Programmers would say: "I'll transfer you 1,000 bitcoins to play with." Newcomers would ask: "What can this thing actually do?" Skeptics would laugh: "Digital garbage with no value." Satoshi would answer: "Time will prove everything."
Without prices, value remained only in feelings and imagination. People needed a ruler to measure this nascent flame. But the question was: how should something unprecedented be priced?

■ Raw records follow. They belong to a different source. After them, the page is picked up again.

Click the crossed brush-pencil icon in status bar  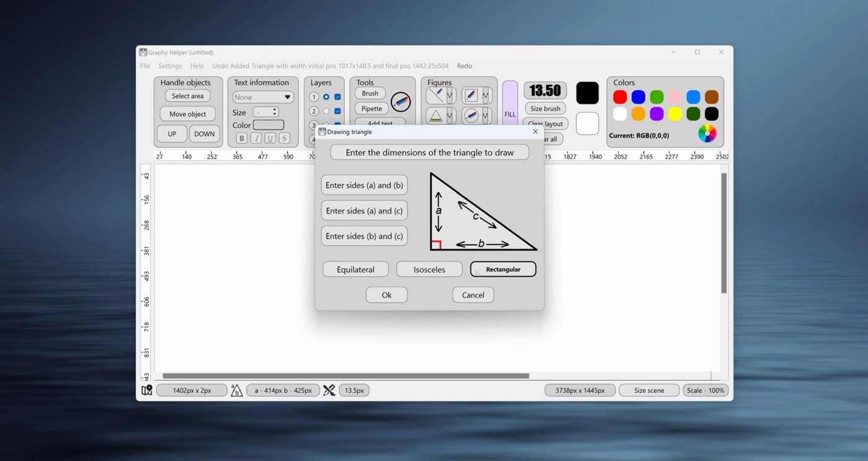[329, 390]
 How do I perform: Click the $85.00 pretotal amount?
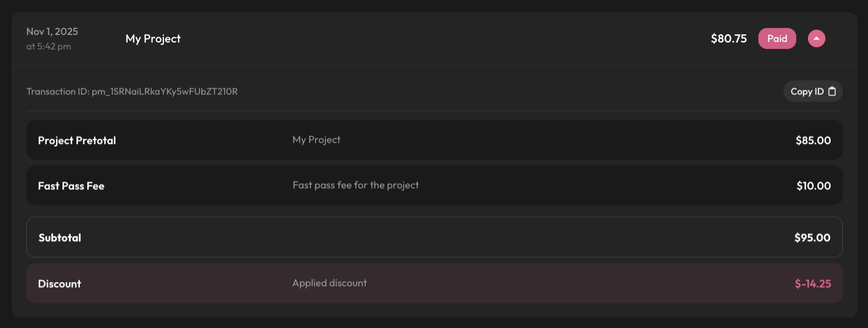(813, 140)
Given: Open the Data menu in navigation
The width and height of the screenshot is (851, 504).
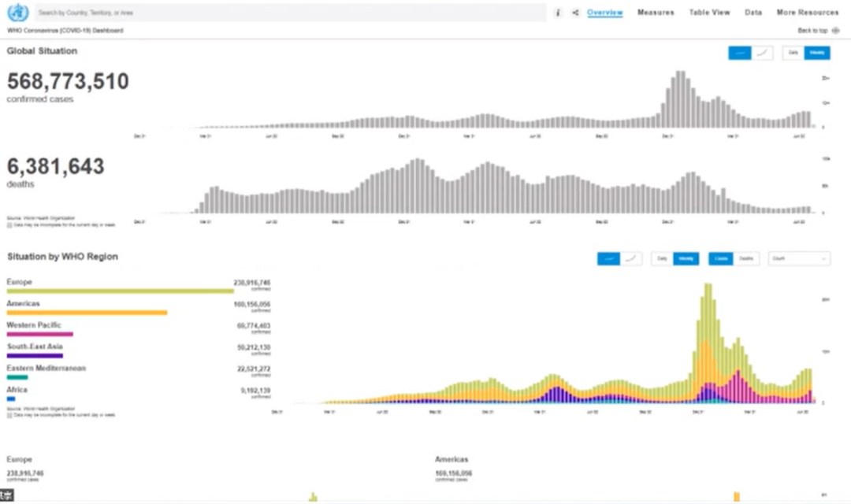Looking at the screenshot, I should 753,13.
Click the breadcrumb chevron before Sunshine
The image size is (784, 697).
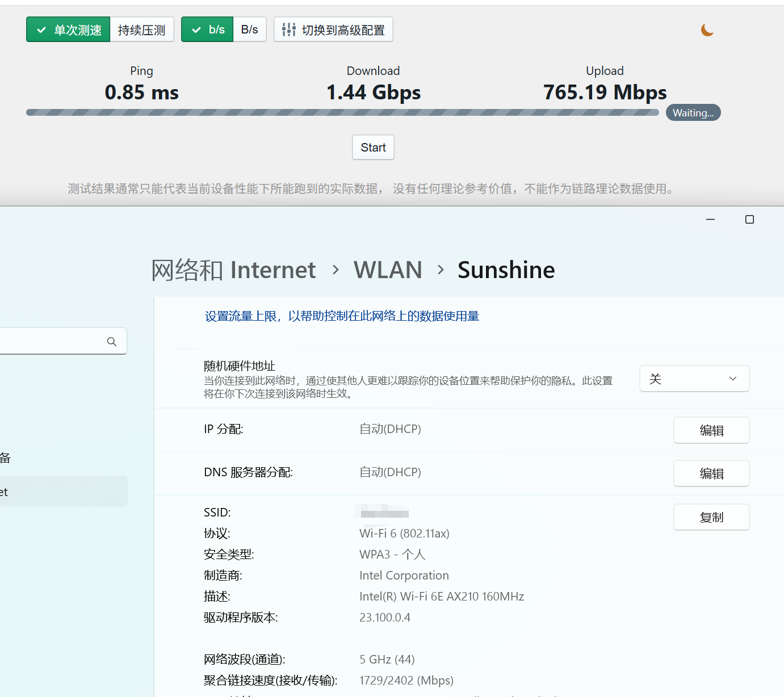click(x=441, y=270)
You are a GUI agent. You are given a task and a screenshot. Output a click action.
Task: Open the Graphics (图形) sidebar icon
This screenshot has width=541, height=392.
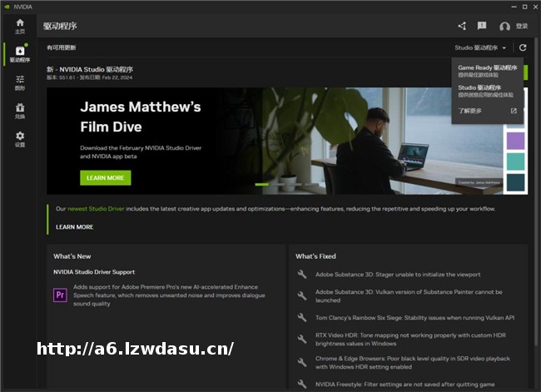tap(20, 82)
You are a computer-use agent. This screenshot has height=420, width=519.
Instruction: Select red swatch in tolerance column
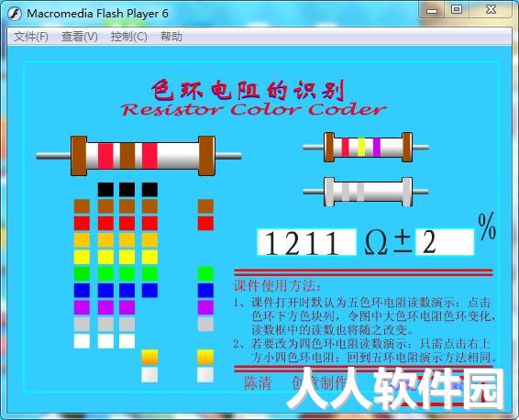coord(205,223)
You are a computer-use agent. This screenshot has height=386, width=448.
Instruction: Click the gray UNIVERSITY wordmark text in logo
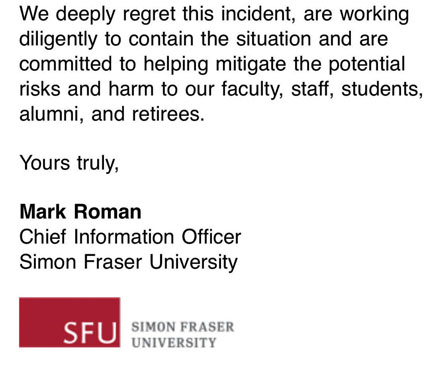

Birth of the First Value Ruler
📅 October 5, 2009, a website called New Liberty Standard first attempted to answer this question. The site was operated by Finnish programmer Martti Malmi, the same person who created BitcoinTalk forum. As one of Bitcoin's earliest supporters, he deeply understood that Bitcoin needed a reasonable price anchor to communicate with the outside world.
His pricing method seemed simple but was actually thoughtful: calculating Bitcoin's fair value based on mining electricity costs. The calculation logic was straightforward—estimate the electricity consumption needed to mine 1 bitcoin, calculate costs based on average U.S. electricity prices, and determine how many bitcoins 1 dollar could exchange for.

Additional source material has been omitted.